Why Do You Need an Operating Agreement?
Operating agreements provide members with additional protection from personal liability to the LLC. Without a written operating agreement, it may be harder to demonstrate the separation between the business and its owners, which can increase liability risks in certain circumstances. Many small businesses are started through casual conversations and verbal agreements. An operating agreement formalizes these agreements in writing and helps prevent misunderstandings and miscommunication among owners. Without one, your business is governed by the default rules set by your state of formation. In most cases, these default rules are very broad and do not address the specific details of your small business partnership. (PA SBDC)
What are Corporate Bylaws?
Corporate bylaws address topics such as the roles and responsibilities of directors, officers, and shareholders, as well as procedures for meetings, voting, and other corporate activities. They generally specify the frequency of board meetings, the voting and decision-making processes, rules for issuing stock, and conflict-of-interest policies.
Bylaws are vital for consistent, transparent corporate governance and offer a clear framework for decision-making and business operations. They are internal documents and typically do not need to be filed with the state, unlike the articles of incorporation, but they must still comply with state laws and regulations. (Stripe.com)
It is mandatory, in most states, for corporations to have bylaws, including Delaware and New York. Requirements vary depending on the state or county where the corporation is formed, and the bylaws must comply with the laws of the jurisdiction. Failure to do so may lead to legal challenges.

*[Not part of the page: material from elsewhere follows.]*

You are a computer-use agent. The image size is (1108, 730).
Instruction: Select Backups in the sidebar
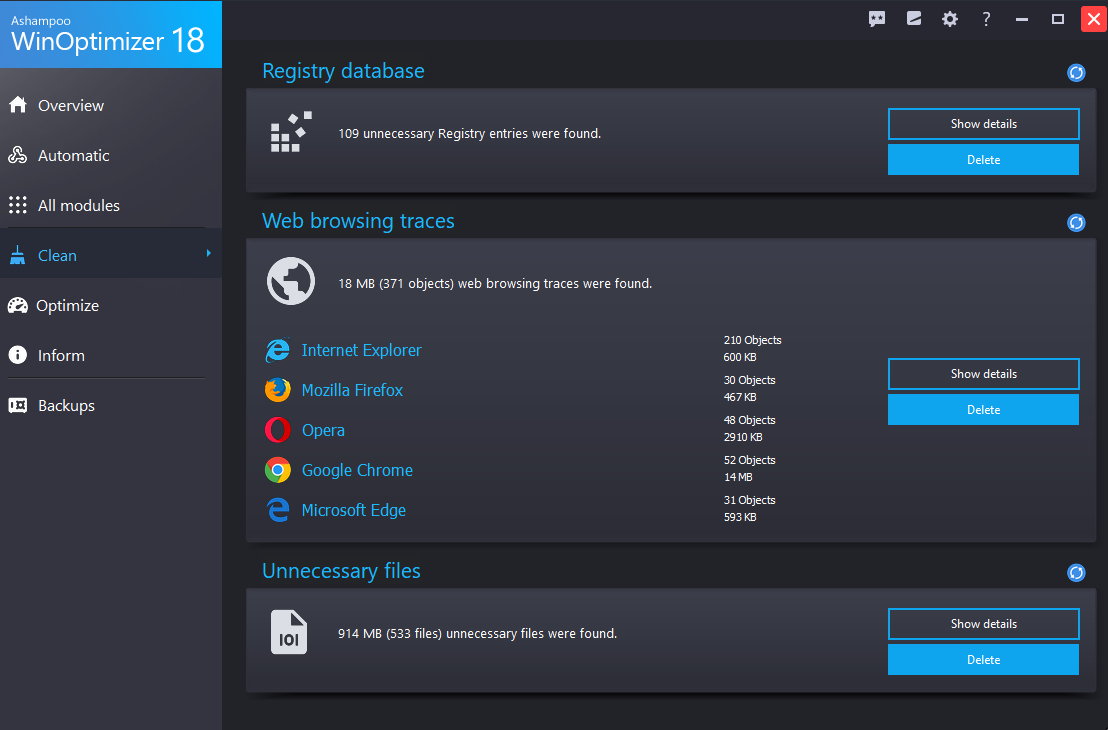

What Information is Included in Corporate Bylaws?
While corporate bylaws are required, the details and contents vary by entity and state.
- Company name and primary address
- Types of stock and associated rights and transferable options
- List of the Board of Directors
- Key officers
- Frequency of shareholder meetings
- Rules regarding conflict of interest and procedures for amending bylaws
Why these Internal Documents Matter More Than You May Think
Corporate bylaws and operating agreements are important for establishing rules, defining ownership and management roles, and, most importantly, providing limited liability protection by defining the company as a separate entity from personal responsibility.
These documents remove doubt or uncertainty in how the entity will operate structurally and financially. Banks and lenders often require these documents to verify who has the authority to act on behalf of the entity for leases, loans, or other financial matters.
When to Update Your Documents and Who Should Help You
As a rule of thumb, it is a good habit to review your LLC operating agreement or corporate bylaws once a year. It is easy to add this to the document compilation process and checklist at tax time. Significant events should trigger updates to your documents, including adding or removing an owner, changing ownership percentages, shifting from member-managed to manager-managed, changing your business model, taking on debt or investors, or planning for a sale or succession.
Contact your attorney when making structural changes, bringing in investors, or rewriting significant terms. Your tax professional or CPA is essential when updates impact how profits, losses, and distributions are allocated, to prevent unintended tax consequences or inequities among owners. For minor housekeeping updates, such as correcting addresses, updating officer titles, or refreshing contact details, you can manage these small edits yourself and follow the amendment process outlined in your current operating agreement or bylaws. Always keep signed copies in your records or corporate kit.
Ready When You Are: Help with Formations and Housekeeping
At Accumera, we make forming an LLC or corporation easy and will guide you through the initial formation steps and corporate housekeeping to keep your entity in good standing. Contact us to schedule a time to discuss your new business formation or get help maintaining your company’s internal records.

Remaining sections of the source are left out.